--- TEXT EXCERPT ---

*****

The Problems Of Learning

Russ: "I've been on a four-year learning curve about studios, MIDI and computers. It's taken me that long to understand modern recording technology. The split was 95 percent learning and five percent recording. There are times that I get so frustrated that I just come up and play the piano, because I can get a nice tune out of it without the hassle. You buy the gear assuming you're going to be able to use it, then you realise that you have a lot to learn. By the time you've fully understood what your gear does, you're onto the next generation of gear. It takes such a lot of time to get everything right and to learn all the gear that the writing has to take a back seat, but I think that I've finally caught up. Now it's time to start work."

Out With The Old...

Russ's studio setup is in a constant state of flux: old pieces of gear are made redundant by newer purchases and are then sold on. On its way out at the time of the interview was the Fostex DMT8VL, which has been replaced by Logic Audio Gold. However, Russ has plans to change things further in the very near future.

*****

--- DATA SHOWN ---
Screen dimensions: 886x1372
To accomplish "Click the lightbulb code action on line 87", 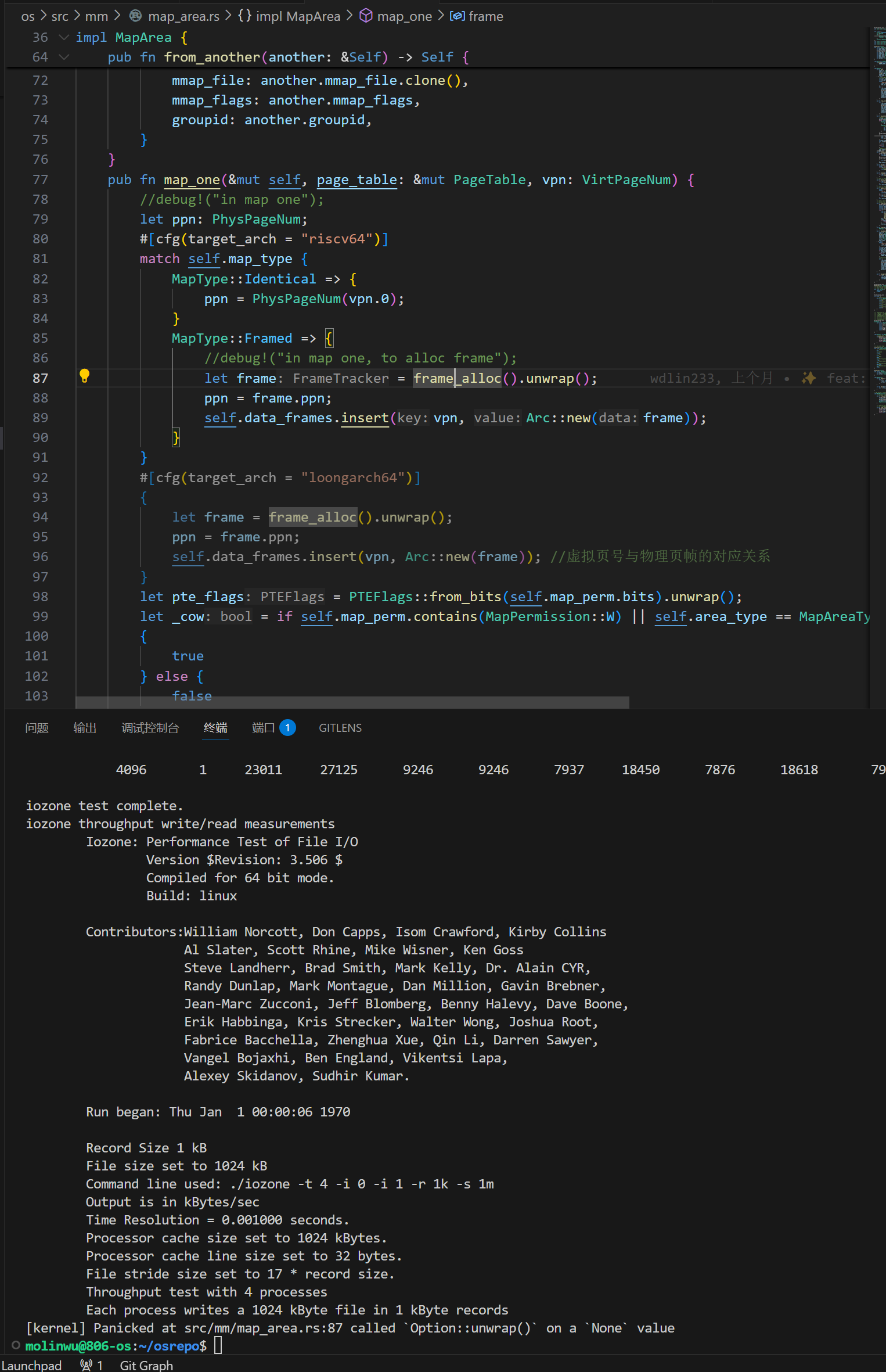I will click(84, 376).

*****

--- THINGS TO DO ---
- A) In the interview text about Russ's studio, what has replaced the Fostex DMT8VL?
- B) Retype the interview text about Russ's studio word for word from "Russ's studio setup" to "very near future.".
- C) Continue the interview text about Russ's studio from its final sentence.
The data above is separate from the interview text about Russ's studio.

--- EXERCISE ANSWERS ---
- A) Logic Audio Gold.

- B)
Russ's studio setup is in a constant state of flux: old pieces of gear are made redundant by newer purchases and are then sold on. On its way out at the time of the interview was the Fostex DMT8VL, which has been replaced by Logic Audio Gold. However, Russ has plans to change things further in the very near future.

- C)
READERZONE

"My big problem when I was younger was money," explains Russ. "Now it's time. It takes me a day to rewire the patchbay and cable runs, so as my studio develops my next direction is to take it all inside the computer. Much as I love hands-on hardware, I have to sell it all to fund the next phase, so some of my gear is up for sale on the SOS web site as we speak. I've got Emagic Logic Audio Gold with the EXS24 sampler and my idea is to buy the Logic controller and Platinum 5 as soon as they are released, together with a PC that will run it all. I figure that processors are now fast enough to do all but the most complex reverb treatments. It might take me six months to learn the software but by the end of that period I should know it automatically enough to be able to do what I want instantly. The mouse is not as intuitive for the creative process as a control surface, and the recallability of Logic Control will mean that I can switch it off, if I have to stop and look after the children, and then pick it up where I left off. That sort of flexibility and power is worth paying for.

"Even configuring MIDI units is a step too far for me when I want to get on with writing and I have to patch something in; with Logic I can be into the sampler within a couple of seconds.

READERZONE

"I'm going to quieten the PC down with a quiet power supply and silent CPU fan from Quiet PC, and I'll put it together myself to save money. I'm installing a 1.3GHz Athlon processor and I'm upgrading the RAM to half a Gigabyte so I have enough to keep the sampler happy and run the software comfortably.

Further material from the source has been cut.